* begin *

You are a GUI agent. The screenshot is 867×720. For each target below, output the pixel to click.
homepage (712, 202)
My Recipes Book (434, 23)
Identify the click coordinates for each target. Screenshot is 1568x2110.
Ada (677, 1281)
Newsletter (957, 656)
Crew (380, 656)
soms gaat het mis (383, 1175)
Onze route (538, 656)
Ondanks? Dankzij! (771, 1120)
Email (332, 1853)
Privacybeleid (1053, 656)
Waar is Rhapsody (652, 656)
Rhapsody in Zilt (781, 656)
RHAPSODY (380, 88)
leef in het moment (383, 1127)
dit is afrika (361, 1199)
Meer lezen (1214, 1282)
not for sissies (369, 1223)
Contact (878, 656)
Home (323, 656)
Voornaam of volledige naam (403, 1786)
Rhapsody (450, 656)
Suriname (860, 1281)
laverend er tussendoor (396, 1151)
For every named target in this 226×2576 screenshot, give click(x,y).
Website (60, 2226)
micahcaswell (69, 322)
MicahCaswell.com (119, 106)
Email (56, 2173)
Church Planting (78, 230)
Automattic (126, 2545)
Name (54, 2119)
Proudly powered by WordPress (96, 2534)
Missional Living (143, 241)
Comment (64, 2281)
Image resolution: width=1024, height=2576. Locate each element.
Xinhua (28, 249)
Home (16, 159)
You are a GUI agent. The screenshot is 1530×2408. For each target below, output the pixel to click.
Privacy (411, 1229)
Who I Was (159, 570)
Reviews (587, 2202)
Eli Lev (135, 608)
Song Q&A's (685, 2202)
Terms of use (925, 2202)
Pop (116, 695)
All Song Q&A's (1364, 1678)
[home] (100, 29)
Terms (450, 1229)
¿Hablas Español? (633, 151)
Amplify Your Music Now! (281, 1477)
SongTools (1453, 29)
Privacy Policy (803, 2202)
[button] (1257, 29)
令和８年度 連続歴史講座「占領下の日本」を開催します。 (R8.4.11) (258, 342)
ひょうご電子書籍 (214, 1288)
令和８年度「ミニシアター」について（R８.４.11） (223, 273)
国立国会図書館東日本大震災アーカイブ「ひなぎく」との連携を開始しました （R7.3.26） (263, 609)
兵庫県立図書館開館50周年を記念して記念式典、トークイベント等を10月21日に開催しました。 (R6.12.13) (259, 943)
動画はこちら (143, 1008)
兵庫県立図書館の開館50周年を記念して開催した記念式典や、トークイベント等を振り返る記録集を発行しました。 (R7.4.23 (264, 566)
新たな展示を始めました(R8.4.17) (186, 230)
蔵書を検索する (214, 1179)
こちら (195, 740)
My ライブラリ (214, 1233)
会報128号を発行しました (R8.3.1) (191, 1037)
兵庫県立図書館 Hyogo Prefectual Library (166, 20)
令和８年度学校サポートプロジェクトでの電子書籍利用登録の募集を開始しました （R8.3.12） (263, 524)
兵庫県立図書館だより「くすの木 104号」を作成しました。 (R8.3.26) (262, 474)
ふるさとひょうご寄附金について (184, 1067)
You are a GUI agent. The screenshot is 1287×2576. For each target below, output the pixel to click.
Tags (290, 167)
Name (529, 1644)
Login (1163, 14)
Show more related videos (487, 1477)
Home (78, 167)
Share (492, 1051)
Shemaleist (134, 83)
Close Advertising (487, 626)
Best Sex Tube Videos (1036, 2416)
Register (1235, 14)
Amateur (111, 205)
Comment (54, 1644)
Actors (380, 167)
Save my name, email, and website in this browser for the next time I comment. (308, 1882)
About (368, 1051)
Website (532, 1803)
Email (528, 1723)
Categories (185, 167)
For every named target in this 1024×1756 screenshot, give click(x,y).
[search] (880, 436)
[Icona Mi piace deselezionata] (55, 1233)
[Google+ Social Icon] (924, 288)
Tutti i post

* end *

Please convert the records into a JSON list of strings, starting at the line containing "[home] (100, 29)" and ending at the line containing "ふるさとひょうご寄附金について (184, 1067)", both included. Use one string per line and leave out blank lines.

__SOLUTION FOR THIS PROBLEM__
[
  "[home] (100, 29)",
  "Terms (450, 1229)",
  "¿Hablas Español? (633, 151)",
  "Amplify Your Music Now! (281, 1477)",
  "SongTools (1453, 29)",
  "Privacy Policy (803, 2202)",
  "[button] (1257, 29)",
  "令和８年度 連続歴史講座「占領下の日本」を開催します。 (R8.4.11) (258, 342)",
  "ひょうご電子書籍 (214, 1288)",
  "令和８年度「ミニシアター」について（R８.４.11） (223, 273)",
  "国立国会図書館東日本大震災アーカイブ「ひなぎく」との連携を開始しました （R7.3.26） (263, 609)",
  "兵庫県立図書館開館50周年を記念して記念式典、トークイベント等を10月21日に開催しました。 (R6.12.13) (259, 943)",
  "動画はこちら (143, 1008)",
  "兵庫県立図書館の開館50周年を記念して開催した記念式典や、トークイベント等を振り返る記録集を発行しました。 (R7.4.23 (264, 566)",
  "新たな展示を始めました(R8.4.17) (186, 230)",
  "蔵書を検索する (214, 1179)",
  "こちら (195, 740)",
  "My ライブラリ (214, 1233)",
  "会報128号を発行しました (R8.3.1) (191, 1037)",
  "兵庫県立図書館 Hyogo Prefectual Library (166, 20)",
  "令和８年度学校サポートプロジェクトでの電子書籍利用登録の募集を開始しました （R8.3.12） (263, 524)",
  "兵庫県立図書館だより「くすの木 104号」を作成しました。 (R8.3.26) (262, 474)",
  "ふるさとひょうご寄附金について (184, 1067)"
]